A luxury and premium car retailer suffered an estimated £30,000 loss after a London solicitor allegedly exploited distance selling regulations to gain full refunds on two Tesla EVs he had owned for over a year.

The managing director of Sutton-in-Ashfield-based Auto100, Christopher Smith, warned other retailers to double-check their sales process and contracts after being caught-out by the car buying legal professional who he alleges exploited flaws in their processes in a deliberate and premeditated scam.

“It was sickening,” said Smith, whose business was forced to take back the two Tesla’s – worth around £75,000 and £100,000 at the point of sale – after one year and 12 days in the customer’s possession, during which time thousands of miles were added to their odometers.

The transaction happened just two days inside the one year and 14-day cancellation rule stipulated by The Consumer Contracts (Information, Cancellation and Additional Charges) Regulations 2013 in the event that a seller fails to provide the correct paperwork.

Smith said: “I want people to know about it because there will still be retailers out there who are in a position that might see them caught out. It can’t be allowed to happen.”

Auto100 managing director Chris Smith‘Premeditated’

Smith told AM that the London solicitor had transferred the money to buy the two Teslas in full before he collected them in a process that transformed the transaction from a standard sale into one which was completed under distance selling regulations.

He conceded that, in failing to identify the knock-on effects at the time, Auto100 failed to give the customer a copy of his of his terms and conditions.

“As a result of that, one year and 12 days later you can come back to us and have all his money back, and that’s exactly what he did”, Smith said.

Smith said he believed the customer bought and returned the cars in “full knowledge” of what he was doing, stating: “It was premeditated from the minute he bought the cars what he was going to do.”

Auto100, which stocks around £25 million of luxury and classic cars at its three-acre sales site in Nottinghamshire, has tightened its sales procedures and created new terms and conditions documentation since the incident involving the Teslas, which was settled in recent weeks.

Laying down the law

Lawgistics solicitor Nona Bowkis, which was consulted on Auto100’s issues, was still issuing a free ‘Lawgistics distance sale template’ to help car retailers avoid being caught-out by distance selling regulations.
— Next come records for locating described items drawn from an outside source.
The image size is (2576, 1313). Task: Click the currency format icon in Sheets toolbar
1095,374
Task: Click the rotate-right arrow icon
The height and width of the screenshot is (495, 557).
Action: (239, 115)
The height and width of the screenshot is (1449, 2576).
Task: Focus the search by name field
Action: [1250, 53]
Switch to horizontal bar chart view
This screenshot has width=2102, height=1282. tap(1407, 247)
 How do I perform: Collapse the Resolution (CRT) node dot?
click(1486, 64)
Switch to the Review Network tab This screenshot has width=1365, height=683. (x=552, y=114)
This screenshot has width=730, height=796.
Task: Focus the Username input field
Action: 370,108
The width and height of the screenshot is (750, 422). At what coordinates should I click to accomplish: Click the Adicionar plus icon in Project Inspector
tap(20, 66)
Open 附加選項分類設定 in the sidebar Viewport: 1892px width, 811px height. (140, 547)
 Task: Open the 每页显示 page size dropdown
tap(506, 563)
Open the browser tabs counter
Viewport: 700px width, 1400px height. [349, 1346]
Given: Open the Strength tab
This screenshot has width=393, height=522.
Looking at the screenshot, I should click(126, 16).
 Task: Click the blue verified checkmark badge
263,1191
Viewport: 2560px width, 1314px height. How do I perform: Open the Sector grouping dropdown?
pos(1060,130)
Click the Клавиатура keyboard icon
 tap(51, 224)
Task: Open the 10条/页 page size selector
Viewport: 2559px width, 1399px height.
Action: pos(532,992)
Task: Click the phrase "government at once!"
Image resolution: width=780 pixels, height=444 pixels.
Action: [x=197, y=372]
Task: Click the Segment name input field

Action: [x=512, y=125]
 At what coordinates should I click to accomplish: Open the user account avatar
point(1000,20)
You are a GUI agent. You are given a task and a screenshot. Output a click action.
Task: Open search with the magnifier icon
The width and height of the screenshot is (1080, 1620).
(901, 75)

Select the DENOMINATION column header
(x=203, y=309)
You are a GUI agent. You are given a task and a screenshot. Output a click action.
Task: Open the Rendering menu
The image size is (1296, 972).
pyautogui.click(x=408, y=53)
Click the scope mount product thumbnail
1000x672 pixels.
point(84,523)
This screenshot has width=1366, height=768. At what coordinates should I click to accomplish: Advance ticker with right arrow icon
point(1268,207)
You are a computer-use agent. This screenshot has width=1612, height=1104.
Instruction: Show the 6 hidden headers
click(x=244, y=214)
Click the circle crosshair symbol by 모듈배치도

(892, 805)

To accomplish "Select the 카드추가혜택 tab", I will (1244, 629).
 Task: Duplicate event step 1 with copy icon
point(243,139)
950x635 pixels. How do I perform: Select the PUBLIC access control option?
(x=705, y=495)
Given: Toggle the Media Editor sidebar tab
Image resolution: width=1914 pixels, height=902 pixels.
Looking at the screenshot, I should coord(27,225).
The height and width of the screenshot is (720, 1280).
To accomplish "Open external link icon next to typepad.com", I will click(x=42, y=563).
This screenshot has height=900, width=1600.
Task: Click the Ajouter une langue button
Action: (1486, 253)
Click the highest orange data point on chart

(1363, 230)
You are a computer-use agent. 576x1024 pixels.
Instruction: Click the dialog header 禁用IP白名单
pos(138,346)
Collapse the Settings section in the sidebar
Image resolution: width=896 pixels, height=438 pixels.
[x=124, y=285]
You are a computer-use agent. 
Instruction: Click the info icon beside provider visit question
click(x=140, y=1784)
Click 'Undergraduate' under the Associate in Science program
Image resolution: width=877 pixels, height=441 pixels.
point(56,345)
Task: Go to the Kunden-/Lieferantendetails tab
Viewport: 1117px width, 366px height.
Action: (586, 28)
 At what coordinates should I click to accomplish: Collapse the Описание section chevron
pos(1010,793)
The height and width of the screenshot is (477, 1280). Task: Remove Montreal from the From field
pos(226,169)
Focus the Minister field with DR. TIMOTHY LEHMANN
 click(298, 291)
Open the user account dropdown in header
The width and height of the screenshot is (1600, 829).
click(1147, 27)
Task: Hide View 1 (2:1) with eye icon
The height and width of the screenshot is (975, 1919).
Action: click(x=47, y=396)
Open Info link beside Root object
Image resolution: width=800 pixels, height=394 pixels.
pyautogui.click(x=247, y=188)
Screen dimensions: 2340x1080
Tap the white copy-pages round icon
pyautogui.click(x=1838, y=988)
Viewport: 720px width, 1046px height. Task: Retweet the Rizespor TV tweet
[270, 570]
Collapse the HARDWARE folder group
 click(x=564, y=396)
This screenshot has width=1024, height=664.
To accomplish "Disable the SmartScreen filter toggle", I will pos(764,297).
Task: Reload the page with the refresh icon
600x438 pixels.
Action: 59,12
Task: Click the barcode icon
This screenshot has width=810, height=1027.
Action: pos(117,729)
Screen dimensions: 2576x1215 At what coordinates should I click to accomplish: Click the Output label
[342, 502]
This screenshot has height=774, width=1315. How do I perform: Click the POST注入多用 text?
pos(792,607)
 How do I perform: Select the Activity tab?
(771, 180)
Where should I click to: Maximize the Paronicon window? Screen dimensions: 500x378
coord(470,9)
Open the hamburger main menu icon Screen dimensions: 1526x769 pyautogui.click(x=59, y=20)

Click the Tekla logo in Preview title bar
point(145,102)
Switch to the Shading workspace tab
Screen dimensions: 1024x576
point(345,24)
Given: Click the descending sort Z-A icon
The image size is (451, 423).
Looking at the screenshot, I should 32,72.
Lawgistics solicitor Nona BowkisShe said: “In short, our advice is, provide the paperwork, or leave yourselves open for a full refund up to a year and 14 days.”

Outlining the law and the issues it raises, Bowkis said: “The Consumer Contracts (Information, Cancellation and Additional Charges) Regulations 2013, allows a consumer a year and 14 days to cancel an item if the seller fails to provide the correct paperwork.

“Not only that, but the seller will have great difficulty trying to make a deduction for usage as the law explicitly prevents such a deduction if the correct paperwork was not given out.

“Obviously, this issue came up a lot during lockdown where most sales had to be distance sales to meet the COVID laws in place at the time.

“Essentially, a sale is a distance sale if a purchaser enters into a contract to buy before setting eyes on the goods. This is why we advise our clients to take reservation fees on vehicles as opposed to deposits (as a deposit binds the parties to the purchase/sale whereas a reservation fee does not).

“The law refers to contract ‘conclusion’ which does leave a small avenue of argument open to say that a sale where the customer collected the vehicle, was not a distance sale but a) this interpretation does not reflect the intention of the European law on which these Regulations are based and b) unless anyone wants to take a case to the Court of Appeal and test this point at the risk of paying multiple thousands of pounds in legal fees, double if they lose as they will need to pay the opponent’s legal fees too, then we always recommend our dealers err on the side of caution and issue the paperwork which makes absolute clear what deductions they will make if the vehicle is returned within those first 14 days.”